Over the last several months, the COVID-19 pandemic has upended almost every aspect of day-to-day life, infecting millions of people across the globe, hundreds of thousands of whom have died. Many in the architecture, engineering, and construction industry have turned their focus to the rapid delivery of health-care facilities, to treat the ill and attempt to stave off the pandemic’s spread, and much of that work has been concentrated in coronavirus hot spots like New York.
Initial projections indicated that the largest city in the U.S. would need tens of thousands of additional hospital beds for the infected. Hospital systems married their in-house facilities staffs with architects and engineers to quickly assess how they might accommodate the expected influx. New York–based medical center NYU Langone Health, for example, retrofitted some older buildings to serve both contagious and noncontagious patients. A decommissioned structure was built out for large-scale coronavirus testing; a conference room became a staff testing center.
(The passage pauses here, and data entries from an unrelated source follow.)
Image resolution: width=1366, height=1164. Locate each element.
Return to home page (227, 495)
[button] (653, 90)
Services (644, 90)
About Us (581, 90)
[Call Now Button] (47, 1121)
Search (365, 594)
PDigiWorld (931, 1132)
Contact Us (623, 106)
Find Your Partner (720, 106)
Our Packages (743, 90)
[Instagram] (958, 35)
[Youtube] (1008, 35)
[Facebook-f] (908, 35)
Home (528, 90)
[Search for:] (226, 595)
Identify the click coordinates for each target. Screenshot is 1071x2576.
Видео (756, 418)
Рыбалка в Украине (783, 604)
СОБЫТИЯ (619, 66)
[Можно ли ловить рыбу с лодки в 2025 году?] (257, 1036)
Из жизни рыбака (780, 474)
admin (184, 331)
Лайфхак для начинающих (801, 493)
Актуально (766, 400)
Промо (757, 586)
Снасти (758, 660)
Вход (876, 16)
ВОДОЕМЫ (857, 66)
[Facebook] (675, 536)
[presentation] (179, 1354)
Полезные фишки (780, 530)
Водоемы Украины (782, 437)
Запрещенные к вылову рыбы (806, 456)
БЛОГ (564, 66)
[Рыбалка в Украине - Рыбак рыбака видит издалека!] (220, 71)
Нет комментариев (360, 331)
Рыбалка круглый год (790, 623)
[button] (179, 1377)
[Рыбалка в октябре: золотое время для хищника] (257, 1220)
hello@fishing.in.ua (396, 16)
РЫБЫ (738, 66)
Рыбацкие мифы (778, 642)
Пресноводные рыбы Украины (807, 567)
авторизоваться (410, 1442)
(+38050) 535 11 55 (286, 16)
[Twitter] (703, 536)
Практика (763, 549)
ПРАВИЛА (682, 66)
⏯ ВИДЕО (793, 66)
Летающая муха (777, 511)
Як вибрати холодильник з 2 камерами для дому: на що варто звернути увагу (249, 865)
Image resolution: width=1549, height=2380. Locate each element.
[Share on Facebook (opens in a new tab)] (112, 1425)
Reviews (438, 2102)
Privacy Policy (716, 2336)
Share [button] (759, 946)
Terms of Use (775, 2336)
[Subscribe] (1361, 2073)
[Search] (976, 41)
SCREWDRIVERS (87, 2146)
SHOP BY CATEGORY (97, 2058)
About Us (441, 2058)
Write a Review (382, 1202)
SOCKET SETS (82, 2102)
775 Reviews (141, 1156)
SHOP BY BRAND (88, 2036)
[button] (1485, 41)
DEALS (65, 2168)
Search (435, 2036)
For many hospitals, an early goal was to fit out as many rooms as possible to Airborne Infection Isolation (AII) standards, a time-consuming and involved process. Using negative-pressure ventilation, and exhaust that is not recirculated, AII rooms prevent people nearby from being exposed to the airborne virus. But as updated guidance emerged from the U.S. Centers for Disease Control that the virus generally does not hang in air (rather, it clings to larger droplets that quickly precipitate), centers shifted to reserve AII rooms for only the most serious COVID-19 patients, whose treatment produces high quantities of virus-carrying vapor.
In adapting existing spaces to handle the coronavirus, “what you need is distancing,” says Chris Scovel, a director at Boston-based nonprofit MASS Design Group. “You try to isolate beds and provide quite generous corridors.” In addition, says MASS founding principal Michael Murphy, facilities need to have “protocols on surface infection and staff and patient separation,” such as infectious-disease areas sealed off and entered through vestibules.
Strategies derived from treatment centers built in places pummeled by the most serious contagious outbreaks in the world, such as tuberculosis, are embodied in guidance for architects that MASS is developing, with input from medical and public-health experts. The firm’s first publication outlines a tent-clinic prototype, with features that can also be applied to existing buildings. The design emulates AII best practices for ventilation by mounting a simple, screened exhaust vent at bed height. With supply air-fed from above, the vent removes contaminants before they can contact the health-care worker.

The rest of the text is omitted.